Configure source settings for Amazon MSK - Amazon Data Firehose

Firehose supports database as a source in all AWS Regions except China Regions, AWS GovCloud (US) Regions, and Asia Pacific (Malaysia). This feature is in preview and is subject to change. Do not use it for your production workloads.

Configure source settings for Amazon MSK

When you choose Amazon MSK to send information to a Firehose stream, you can choose between MSK provisioned and MSK-Serverless clusters. You can then use Firehose to read data easily from a specific Amazon MSK cluster and topic and load it into the specified S3 destination.

In the Source settings section of the page, provide values for the following fields.

Amazon MSK cluster connectivity

Choose either the Private bootstrap brokers (recommended) or Public bootstrap brokers option based on your cluster configuration.

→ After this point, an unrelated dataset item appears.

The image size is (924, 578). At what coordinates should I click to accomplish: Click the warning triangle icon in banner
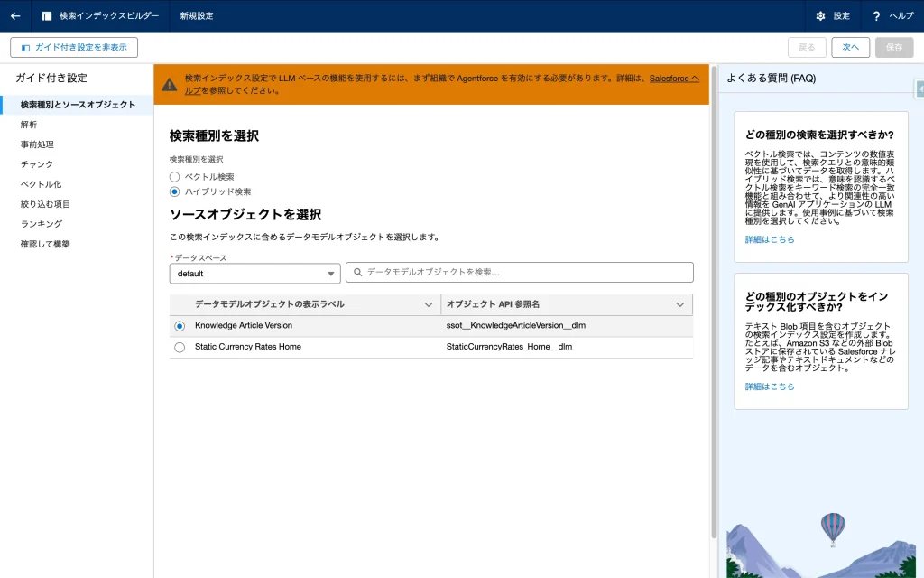pos(169,84)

Bootstrap brokers is what Apache Kafka client uses as a starting point to connect to the cluster. Public bootstrap brokers are intended for public access from outside of AWS, while private bootstrap brokers are intended for access from within AWS. For more information about Amazon MSK, see Amazon Managed Streaming for Apache Kafka.

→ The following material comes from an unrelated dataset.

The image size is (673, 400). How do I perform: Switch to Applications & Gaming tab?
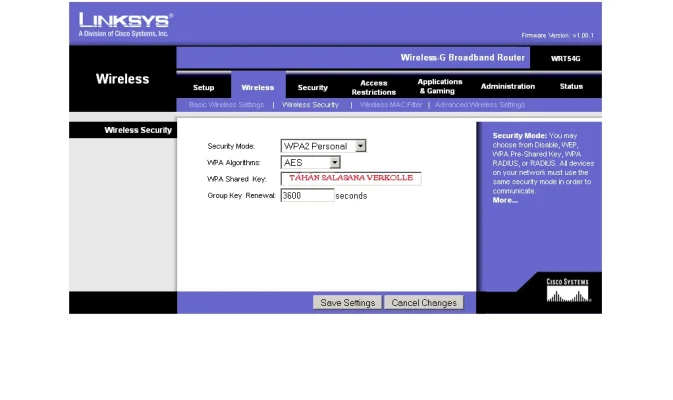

To connect to a provisioned or serverless Amazon MSK cluster through private bootstrap brokers, the cluster must meet all of the following requirements.

  • The cluster must be active.

  • The cluster must have IAM as one of its access control methods.

  • Multi-VPC private connectivity must be enabled for the IAM access control method.

  • You must add to this cluster a resource-based policy which grants Firehose service principal the permission to invoke the Amazon MSK CreateVpcConnection API operation.

To connect to a provisioned Amazon MSK cluster through public bootstrap brokers, the cluster must meet all of the following requirements.

  • The cluster must be active.

  • The cluster must have IAM as one of its access control methods.

  • The cluster must be public-accessible.

MSK cluster account

You can choose the account where the Amazon MSK cluster resides. This can be one of the following.

  • Current account – Allows you to ingest data from an MSK cluster in the current AWS account. For this, you must specify the ARN of the Amazon MSK cluster from where your Firehose stream will read data.

  • Cross-account – Allows you to ingest data from an MSK cluster in another AWS account. For more information, see Cross-account delivery from Amazon MSK.

Topic

Specify the Apache Kafka topic from which you want your Firehose stream to ingest data. You cannot update this topic after Firehose stream creation completes.

Note

Firehose automatically decompresses Apache Kafka messages.